Bocche cucite

Non è la prima volta

- 23 Dicembre 2013

Bocche cucite. Questa pratica ha una antica tradizione di strumento di protesta negli universi concentrazionari. Nella detenzione amministrativa accadde già all’epoca dell’istituzione dei Cpt (Centri di Permanenza Temporanea) il vecchio nominativo. Il primo caso di cui si ha notizia si verificò a Trapani, in un centro ora chiuso (e forse per sempre), quel Serraino Vulpitta in cui il 28 dicembre del 1999, ben 6 trattenuti trovarono la morte dopo un incendio non spento. Ma di fatti di questo tipo se ne sono verificati un po’ ovunque: a Torino nel 2010 e prima ancora a Bologna, Lamezia Terme, Crotone. A Bologna fu una giovane donna, poi liberata, a cucirsi nel maggio 2010. Pochi giorni dopo venne seguita da un giovane afghano a cui era stato negato il diritto di asilo, nel Cie di Brindisi. E poi ogni tanto a raffica, in 3 a Bari, nel 2009, altri a Gradisca di Isonzo, nel  2012, chissà quanti non ne sono stati segnalati. A Ponte Galeria era già avvenuto nel marzo 2009, a seguito della morte, avvenuta in circostanze non chiare, di un trattenuto. Si tratta di una vera e propria forma di lotta, spesso imparata in carcere e attuata anche in altri Paesi, fino all’Australia, il solo strumento per farsi sentire.

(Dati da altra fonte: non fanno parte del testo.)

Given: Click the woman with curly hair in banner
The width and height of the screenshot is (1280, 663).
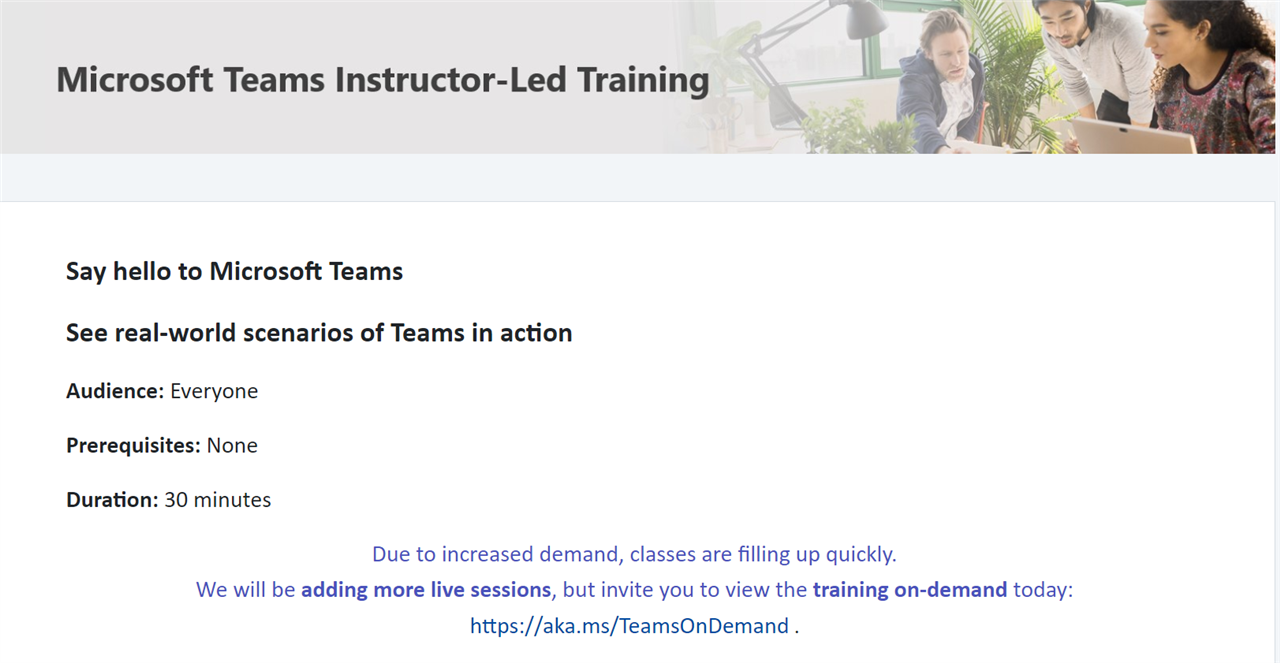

E chi non ha scelto simili gesti ne ha compiuti altri altrettanto violenti verso se stesso, dall’infliggersi ferite con qualsiasi mezzo, all’ingerire oggetti di ogni tipo, al tentativo di impiccarsi, usando ogni strumento disponibile. I centri, ma questo i solerti osservatori che ancora si industriano a parlare di efficienza e di miglioramento, non sembrano conoscerlo, così come sembrano ignorare il quantitativo di psicofarmaci a cui i detenuti fanno ricorso per riuscire a trascorrere il giorno. A volte, spesso, prevale questa rassegnazione individuale, a volte la rassegnazione, a volte la rivolta collettiva.